▶ _What is expected_: Turn the lines between the one holding "You are a GUI" and the one holding "pyautogui.click(x=1211, y=716)", inclusive, into a numbered list with blank lines dropped. Leave the pictures out of your answer.

▶ _Given entries_:
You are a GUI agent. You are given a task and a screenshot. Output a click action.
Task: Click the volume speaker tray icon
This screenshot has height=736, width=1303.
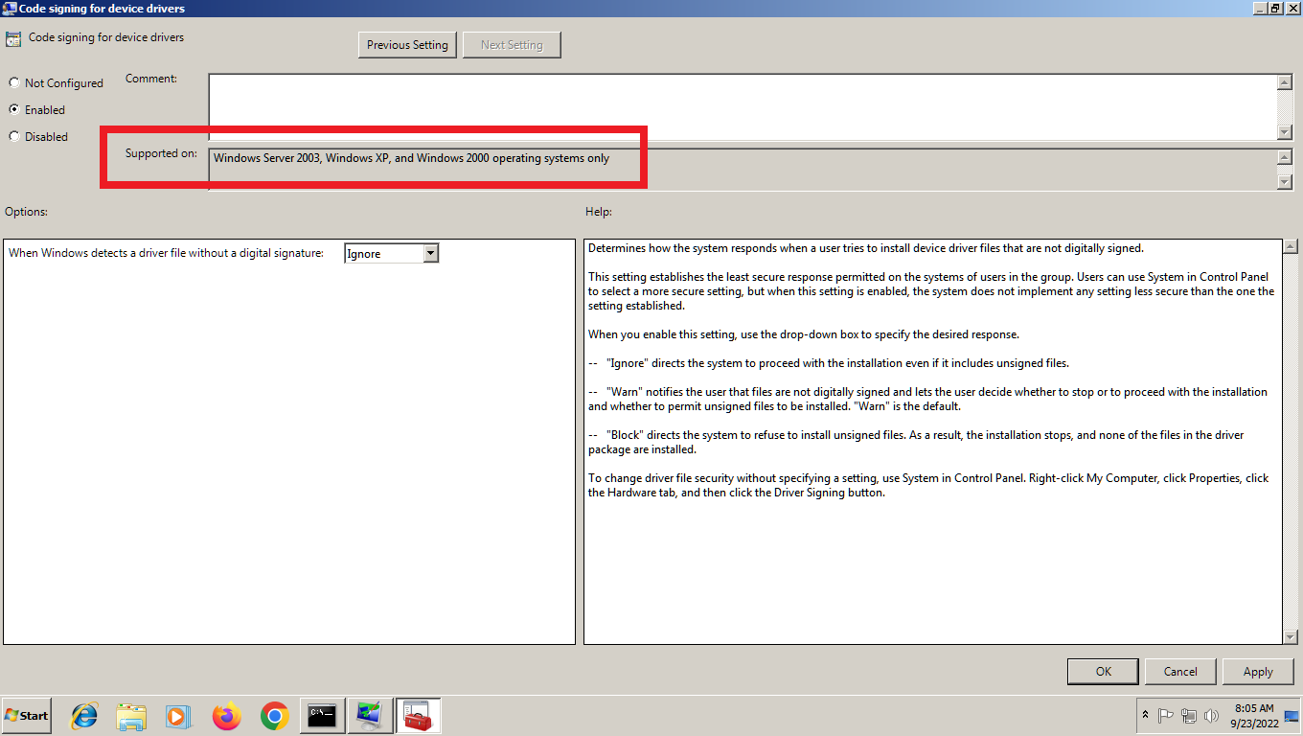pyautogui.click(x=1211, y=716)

...

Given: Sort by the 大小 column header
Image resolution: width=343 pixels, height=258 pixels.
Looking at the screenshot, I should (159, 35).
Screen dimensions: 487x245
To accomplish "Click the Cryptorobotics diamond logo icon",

▶ _Result below_:
1. You are a GUI agent. You are given a task and a screenshot. Output a click action.
2. Task: Click the volume speaker tray icon
3. This screenshot has height=736, width=1303.
4. pyautogui.click(x=1211, y=716)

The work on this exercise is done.